Over the last two years I have had the opportunity to work on two projects developing rich internet applications using Adobe Flex. These projects are being developed at separate companies but both share an interesting aspect in common. Neither project uses unit testing as an everyday tool when developing Flex code. Given the lack of community discussion around the topic I find it hard to believe that these are isolated cases.
The guys over at Adobe are doing some great work on a major new release of Flex Unit. A new version of Flex Builder is looming around the corner with some very promising unit test integration. There is a great example of how to set up Flex Unit on a continuos integration server. There is even a test coverage analysis tool that has been under steady development for the last year. There is all this great stuff out there yet as a community we still aren’t taking advantage of it… what’s going on?

I’ve decided that it’s time for me to demonstrate initiative and make a change. I’m challenging myself to spend the next couple of weeks sharing some of my experiences I have had while writing Flex unit tests over the last few months. I’ll look at some simple examples that can help beginners getting started as well as examining techniques for dealing with some of the tricker problems you may encounter.
public function canYouContribute(): void {
Alert.show("Yes", "Yes! I can!", Alert.YES);
}
I’d love to hear from you about which problems you would like to see discussed or titbits that you think would be worth sharing with others. I certainly can’t do it alone!
I’ve never really understood the concept of unit testing, but I’m willing to take the challenge too.
It prooves your code work ;p
Definitely options for mocks and test data would be of interest, great idea to start sharing experiences and I think your timing is perfect as I think alot of Flex devs are ever-increasingly aware they perhaps should be unit testing but definitely has a somewhat elitist or black magic perception in the community.
That’s a great idea Danny, I think more knowledge about mocking in flex/actionscript is one area that everyone including myself could benefit from.
Surely, unit-testing is a development time/code quality tradeoff. Having read some of your examples now, it doesn’t seem like it’s worth the cost in development time for GUI components, or, in most cases, Flex in general. Flex is by definition a client-side technology. You should never, ever trust the client so before anything is committed to the database on the server-side it should be strcitly validated and checked for errors (unit testing makes sense here). Should you compromise on code-quality (for GUIs)? Yes, I think it’s acceptable if it means development time will be much less. Just get good at programming and there shouldn’t be many bugs to start with. Structure your code well and the bugs that are found will be easy to isolate and fix.

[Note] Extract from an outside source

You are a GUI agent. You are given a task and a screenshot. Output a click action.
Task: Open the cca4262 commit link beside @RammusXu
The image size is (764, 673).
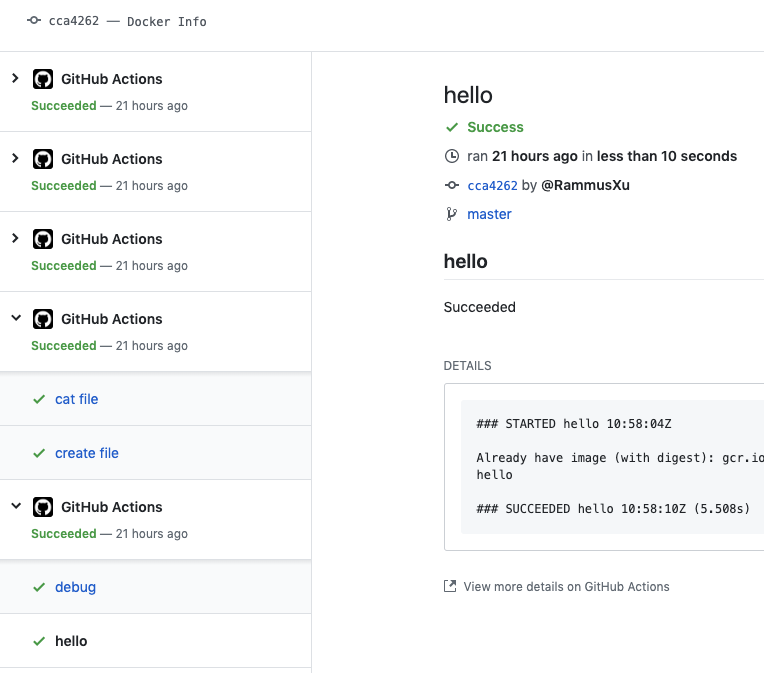click(492, 185)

Think of it like this. You’re a journalist for the NY Times. All your work is checked by two editors. Once every couple of months a typo or two makes it through. Does this mean that all your work should now be checked by four editors? I don’t think so…
Looks like I didn’t strictly validate the word ‘strictly’ in the above comment
@Darren
Thanks for your comment. I won’t argue with you that there is a cost associated with unit testing. However I will say that regardless of how perfect your code is you will always have to test it before you release it. I used to spend a lot of time manually testing my code, now I spend that time writing automated tests.
If you don’t see unit testing ever becoming part of your day to day development there is nothing wrong with that. However I challenge you the next time you discover a bug in your production code to see if you can write a unit test that identifies it
I’m 100% for unit testing. And FlexUnit 4 is a great tool. However, to apply it to Cairngorm architecture, which is mandatory in our shop, is a challenge. There is very little on this topic. If you can help to any degree in this direction, I’d really appreciate it.
Try mockito-flex if you need to mock anything. It won’t give you hangover and it tastes really well: http://bitbucket.org/loomis/mockito-flex/
@Stan
I’m more than happy to help out, I haven’t used Cairngorm myself but if you can give me an example of what parts you are finding difficult or you can point me in the right direction I’ll see what I can come up with
I think the point of Unit testing is missed by some of the comments here. Unit testing is not about finding bugs in the code like this article says: http://blog.codeville.net/2009/08/24/writing-great-unit-tests-best-and-worst-practises/. It’s actually a “tool”, a blue-print if you like, of what your code should do…that is why unit test are written before any code is created…it’s like our professors always said: before you write any code, put it down on paper” -> same idea, different method.